Dr Amant and colleagues conducted a multicenter, case-control study and enrolled 129 children born to mothers who had cancer during pregnancy (prenatal-exposure group), and matched them 1:1 to 129 controls from the general population who were born to healthy mothers after uncomplicated pregnancies and deliveries.

A total of 96 children in the exposure group were exposed to chemotherapy alone or in combination with other treatments. Specifically, 11 women were exposed to radiation alone or in combination, 13 to surgery alone, and 2 to other drug treatments; 4 of these women had radiation and surgery, and 7 had chemotherapy and radiation; 14 women were not treated until after delivery.

Sixty-one percent of children in the prenatal-exposure group were born preterm (ie, before 37 weeks of gestation), a higher rate than seen in the general population (approximately 8%). The number and type of congenital malformations were similar between cases and controls.

Investigators assessed general health of offspring, cognitive outcomes, and cardiac morphology and function. All children were tested at 18 months, and 48 children were tested at 18 months and 36 months.

Birth weight was below the 10th percentile (ie, small for gestational age) in 28 (22%) children in the prenatal-exposure group, and in 19 (15.2%) control children, a difference that was not statistically significant.
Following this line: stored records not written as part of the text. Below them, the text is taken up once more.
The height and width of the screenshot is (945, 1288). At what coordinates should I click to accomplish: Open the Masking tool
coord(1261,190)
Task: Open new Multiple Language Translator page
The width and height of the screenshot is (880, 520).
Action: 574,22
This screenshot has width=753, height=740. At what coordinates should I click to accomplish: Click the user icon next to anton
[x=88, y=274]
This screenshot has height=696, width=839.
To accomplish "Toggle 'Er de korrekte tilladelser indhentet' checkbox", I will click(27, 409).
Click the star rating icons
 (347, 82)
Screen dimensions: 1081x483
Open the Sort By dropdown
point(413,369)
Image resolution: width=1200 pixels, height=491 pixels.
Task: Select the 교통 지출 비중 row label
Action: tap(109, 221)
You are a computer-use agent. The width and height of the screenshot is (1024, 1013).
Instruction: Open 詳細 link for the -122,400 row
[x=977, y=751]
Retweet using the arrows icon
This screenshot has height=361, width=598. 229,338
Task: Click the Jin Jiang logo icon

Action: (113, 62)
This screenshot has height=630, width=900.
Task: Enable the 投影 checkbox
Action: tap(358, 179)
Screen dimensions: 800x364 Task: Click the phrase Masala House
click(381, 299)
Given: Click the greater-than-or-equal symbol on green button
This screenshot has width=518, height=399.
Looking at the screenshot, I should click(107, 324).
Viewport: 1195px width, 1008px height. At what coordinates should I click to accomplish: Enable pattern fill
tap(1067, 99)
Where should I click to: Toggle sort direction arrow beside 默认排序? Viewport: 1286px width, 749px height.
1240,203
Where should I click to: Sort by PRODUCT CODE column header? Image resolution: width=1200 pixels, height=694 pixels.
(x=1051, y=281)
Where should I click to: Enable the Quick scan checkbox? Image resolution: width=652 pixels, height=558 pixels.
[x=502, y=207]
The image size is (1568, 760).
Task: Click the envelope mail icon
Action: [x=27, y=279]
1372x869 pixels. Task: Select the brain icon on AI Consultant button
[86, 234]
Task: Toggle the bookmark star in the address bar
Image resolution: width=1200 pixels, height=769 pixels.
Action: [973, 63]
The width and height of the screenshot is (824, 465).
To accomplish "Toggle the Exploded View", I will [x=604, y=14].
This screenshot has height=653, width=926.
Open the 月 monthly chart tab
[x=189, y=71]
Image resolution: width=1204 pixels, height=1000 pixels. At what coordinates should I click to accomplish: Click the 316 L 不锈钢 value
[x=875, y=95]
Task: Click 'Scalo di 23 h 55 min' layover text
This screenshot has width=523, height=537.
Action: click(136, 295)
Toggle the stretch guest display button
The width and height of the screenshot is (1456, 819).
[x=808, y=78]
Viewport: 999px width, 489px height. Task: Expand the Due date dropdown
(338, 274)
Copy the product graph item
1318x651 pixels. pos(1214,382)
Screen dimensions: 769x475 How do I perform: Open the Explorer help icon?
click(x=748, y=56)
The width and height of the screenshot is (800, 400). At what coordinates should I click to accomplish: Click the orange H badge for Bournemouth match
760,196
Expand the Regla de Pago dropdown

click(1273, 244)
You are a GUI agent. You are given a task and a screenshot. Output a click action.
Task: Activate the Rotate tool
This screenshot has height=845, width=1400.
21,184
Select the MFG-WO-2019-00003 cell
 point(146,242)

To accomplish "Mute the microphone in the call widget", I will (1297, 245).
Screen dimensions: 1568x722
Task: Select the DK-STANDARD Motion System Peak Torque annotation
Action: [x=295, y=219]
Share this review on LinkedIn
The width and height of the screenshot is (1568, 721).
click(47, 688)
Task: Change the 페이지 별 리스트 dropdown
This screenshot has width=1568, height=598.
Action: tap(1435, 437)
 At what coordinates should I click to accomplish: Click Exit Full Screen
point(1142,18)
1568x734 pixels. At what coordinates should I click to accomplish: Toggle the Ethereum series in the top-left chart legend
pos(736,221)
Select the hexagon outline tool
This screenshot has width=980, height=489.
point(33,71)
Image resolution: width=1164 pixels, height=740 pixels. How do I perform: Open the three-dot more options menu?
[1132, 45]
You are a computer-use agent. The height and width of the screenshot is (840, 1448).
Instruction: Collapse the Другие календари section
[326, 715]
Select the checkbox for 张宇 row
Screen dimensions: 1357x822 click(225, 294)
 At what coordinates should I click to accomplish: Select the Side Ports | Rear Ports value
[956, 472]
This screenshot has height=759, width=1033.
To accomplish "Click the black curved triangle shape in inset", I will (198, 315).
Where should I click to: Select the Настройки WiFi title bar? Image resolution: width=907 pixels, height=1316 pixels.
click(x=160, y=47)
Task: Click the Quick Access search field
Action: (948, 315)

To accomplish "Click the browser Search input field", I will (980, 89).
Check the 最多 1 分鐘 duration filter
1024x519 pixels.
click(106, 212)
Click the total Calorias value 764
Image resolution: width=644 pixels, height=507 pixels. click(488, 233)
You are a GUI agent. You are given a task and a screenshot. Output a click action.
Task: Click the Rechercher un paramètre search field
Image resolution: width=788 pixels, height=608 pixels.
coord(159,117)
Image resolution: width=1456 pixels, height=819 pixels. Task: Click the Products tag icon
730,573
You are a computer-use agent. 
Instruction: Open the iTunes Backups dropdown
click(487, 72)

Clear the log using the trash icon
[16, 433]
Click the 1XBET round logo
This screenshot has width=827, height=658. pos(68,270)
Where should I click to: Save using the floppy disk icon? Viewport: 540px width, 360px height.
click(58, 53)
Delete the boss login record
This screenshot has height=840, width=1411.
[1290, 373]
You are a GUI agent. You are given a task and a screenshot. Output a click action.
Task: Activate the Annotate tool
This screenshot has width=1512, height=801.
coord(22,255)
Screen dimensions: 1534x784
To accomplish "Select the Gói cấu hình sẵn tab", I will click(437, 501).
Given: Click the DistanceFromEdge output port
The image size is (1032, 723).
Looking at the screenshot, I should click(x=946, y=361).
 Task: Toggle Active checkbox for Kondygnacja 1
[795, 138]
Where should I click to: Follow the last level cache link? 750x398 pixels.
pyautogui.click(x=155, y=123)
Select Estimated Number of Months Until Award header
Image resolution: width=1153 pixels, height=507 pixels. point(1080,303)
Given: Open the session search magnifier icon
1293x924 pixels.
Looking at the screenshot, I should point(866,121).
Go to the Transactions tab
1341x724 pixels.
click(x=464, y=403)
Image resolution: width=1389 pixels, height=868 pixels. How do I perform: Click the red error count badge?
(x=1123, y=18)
Looking more closely, the rates of “small for gestational age” were 25% in children exposed to chemotherapy, and 36% in those exposed to radiotherapy, but 64% caught up in terms of weight at 18 months.

There was no difference between exposed children and controls in general medical health, which reflected the incidence of medical problems and need for surgery and/or medical care.

Assessment of cognitive outcome at a median age of 22 months using the Bayley Scales of Infant Development found no significant differences in cognition between the exposure group and controls, and no differences related to the number of cycles or type of chemotherapy (anthracyclines, taxanes, and platinum derivatives), or to the estimated fetal dose of radiation.

Cardiac function was assessed at 36 months in 50 of 54 children in the prenatal-exposure group using electrocardiography and echocardiography, with 47 children having sufficient data for evaluation. These children were compared with 47 matched controls for age and sex. No structural or functional cardiac abnormalities were seen in any of the exposed children, and there were no differences in cardiac measures between exposed children and controls.

Although heart function in the exposed babies was normal, Dr Amant recommended long-term monitoring for those whose mothers were treated with anthracyclines, which comprised a majority of women.

These findings cannot be extrapolated to newer targeted agents, Dr Amant noted.

References
1. Amant F. Cancer in pregnancy: the obstetrical, perinatal and pediatric point of view. Presented at: European Cancer Congress 2015; September 25-29, 2015; Vienna, Austria.
2. Amant F, Vandenbroucke T, Verheecke M, et al; International Network on Cancer, Infertility, and Pregnancy (INCIP). Pediatric outcome after maternal cancer diagnosed during pregnancy. N Engl J Med. 2015 Sep 28. Epub ahead of print.